Therefore peace should start by solving this impasse first, that is, by addressing and demarcating the border and with full cooperation and acceptance of people from both sides of the border or/ and directly implementing the Algeria’s agreement. After demarcating the border the peace process can be pushed to its highest level with full accordance and heartily support of the people of both countries. Genuine and sustainable peace can only be achieved when the people who have interest in the peace are fully involved, represented and respected. Sustainable peace is a result of a WIN-WIN situation of both negotiating parties.

Having said this, I would like to bring to your attention, as much as we are happy with the new developments of peace and see the people in both sides of the border hugging each other and start living a normal life, we are very concerned and worried the way the peace process is conducted and continues. Let me make it clear once more: For us Eritreans, the issue of the border demarcation is crucial and the first step to further genuine cooperation and normalization. We want our relationship with our brothers in Ethiopia to be clear, honest and transparent. We don’t want to be suspicious and don’t like to conduct murky agreements. This is due to our past experiences and history. Hence, overcoming the suspicions and build trust and addressing issues in a clear and transparent manner, which can benefit both parties is very important. However, to the contrary, the current peace process between, the two countries is carried out in a very secretive and non-transparent manner, and can’t be acceptable for the people of Eritrea.

To make things clear when we say demarcation, we don’t mean to put walls
and fences, what we mean is a well-known, borders between the two sovereign countries. Unfortunately, this is not only with you, this is also with others neighbors, including Djibouti, We had problems on the issue with all our neighbors hence is important for us to settle it once and for all. We believe addressing the issue now can prevent other future problems and conflicts for future generations. Once, it is demarcated and we know clearly our borders we are for the idea of free movement of people, capital, and goods: and various kind and levels of agreement can be reached between the countries which can benefit us all and grow our economies and living standards. We know that it is an era of global village and we are for the view that all negotiations must emanate from the interest of both countries and from WIN-Win principle.

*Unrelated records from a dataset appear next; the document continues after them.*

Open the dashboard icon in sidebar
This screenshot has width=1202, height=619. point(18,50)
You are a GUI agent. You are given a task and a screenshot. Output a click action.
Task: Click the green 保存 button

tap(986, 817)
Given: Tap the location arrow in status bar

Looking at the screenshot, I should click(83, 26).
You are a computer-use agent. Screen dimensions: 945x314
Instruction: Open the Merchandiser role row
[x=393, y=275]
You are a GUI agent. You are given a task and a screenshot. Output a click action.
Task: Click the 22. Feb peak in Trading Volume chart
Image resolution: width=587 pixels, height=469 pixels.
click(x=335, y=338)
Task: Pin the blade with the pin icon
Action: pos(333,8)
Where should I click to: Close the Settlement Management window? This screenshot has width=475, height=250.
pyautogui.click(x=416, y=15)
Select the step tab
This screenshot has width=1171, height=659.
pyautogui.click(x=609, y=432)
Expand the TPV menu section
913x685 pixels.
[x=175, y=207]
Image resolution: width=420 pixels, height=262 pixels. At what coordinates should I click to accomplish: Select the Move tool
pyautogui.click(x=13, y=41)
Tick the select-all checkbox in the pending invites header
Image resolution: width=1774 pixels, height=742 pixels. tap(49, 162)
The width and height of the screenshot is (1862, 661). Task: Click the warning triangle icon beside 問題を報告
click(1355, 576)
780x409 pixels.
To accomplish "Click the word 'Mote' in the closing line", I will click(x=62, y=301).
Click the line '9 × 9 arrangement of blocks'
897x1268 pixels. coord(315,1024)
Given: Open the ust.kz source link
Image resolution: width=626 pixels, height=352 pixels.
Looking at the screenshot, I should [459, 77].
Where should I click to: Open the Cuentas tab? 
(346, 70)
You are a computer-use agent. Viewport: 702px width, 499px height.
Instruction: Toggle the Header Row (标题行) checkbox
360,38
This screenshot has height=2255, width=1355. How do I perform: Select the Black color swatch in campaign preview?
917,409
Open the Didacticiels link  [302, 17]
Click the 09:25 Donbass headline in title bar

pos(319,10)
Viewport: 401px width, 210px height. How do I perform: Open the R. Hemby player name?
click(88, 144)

As Eritreans, we also connect the peace agreements with you with our internal affairs. Because, after the signing of the peace agreement in Algeria, many Eritreans were arrested including high level government officials and journalist. The accusation is that they have conspired with you, Ethiopia, with a foreign power, hence the accusation was treason. This was later followed by mass arrests through-out the years and mainly in the name of collaboration with enemy, i.e. Ethiopia. These prisoners, still suffering in the dungeons of the regime, your current peace partner, are not only simple citizens but are our heroes and leaders of our armed struggle. As a consequence of this and other handling, you know more than anyone in these world the number of youth, children, women and aged people which are daily fleeing Eritrea, to come to your borders.

We thank you for hosting the refugees but you should also remember with whom you are conducting the peace agreements and also how you are conducting it. For a viable and a sustainable peace, it need to be with Eritrea and its people not with one man and two messengers.

Conclusion

At the end, I would like to conclude and point out the following for your attention:

1-     The peace process should start by addressing the main border issues

2-     The border must demarcated ASAP

3-     All economic, social and political agreements should/ can follow after fully the border issue is settled

4-     Any agreement should be in the spirit and principles of Win-Win

5-     Bear in mind that Eritrea does not have a parliament and a legal institution that represents all parts of the population at the moment. Hence, the weight of all agreements should reflect the current situation. In short, there issue of legitimacy.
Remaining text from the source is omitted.